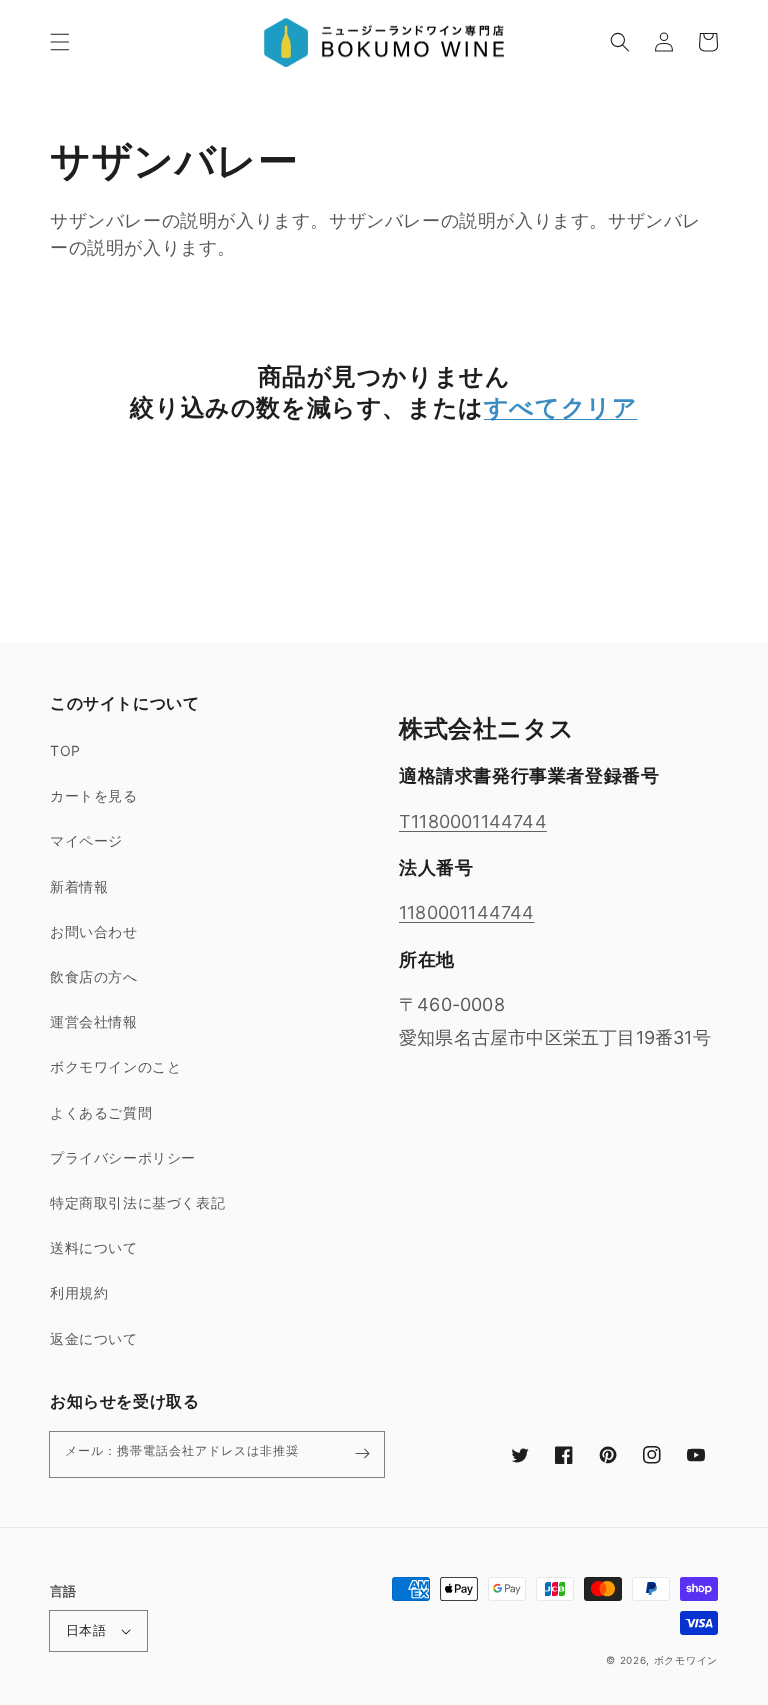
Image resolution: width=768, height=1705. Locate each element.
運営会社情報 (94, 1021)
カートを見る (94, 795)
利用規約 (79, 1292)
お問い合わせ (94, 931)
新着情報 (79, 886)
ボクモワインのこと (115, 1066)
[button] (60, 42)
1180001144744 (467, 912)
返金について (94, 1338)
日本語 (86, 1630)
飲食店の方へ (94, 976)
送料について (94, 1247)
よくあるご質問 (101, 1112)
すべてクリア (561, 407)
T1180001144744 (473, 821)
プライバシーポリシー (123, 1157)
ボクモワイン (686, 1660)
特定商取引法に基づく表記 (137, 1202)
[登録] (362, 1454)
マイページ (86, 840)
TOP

----

▶ Exercise directions
If a picture appears in the records, omit it and print everything else exactly.

▶ Response area
Image resolution: width=768, height=1705. Locate each element.
運営会社情報 (94, 1021)
カートを見る (94, 795)
利用規約 (79, 1292)
お問い合わせ (94, 931)
新着情報 (79, 886)
ボクモワインのこと (115, 1066)
[button] (60, 42)
1180001144744 (467, 912)
返金について (94, 1338)
日本語 (86, 1630)
飲食店の方へ (94, 976)
送料について (94, 1247)
よくあるご質問 (101, 1112)
すべてクリア (561, 407)
T1180001144744 (473, 821)
プライバシーポリシー (123, 1157)
ボクモワイン (686, 1660)
特定商取引法に基づく表記 (137, 1202)
[登録] (362, 1454)
マイページ (86, 840)
TOP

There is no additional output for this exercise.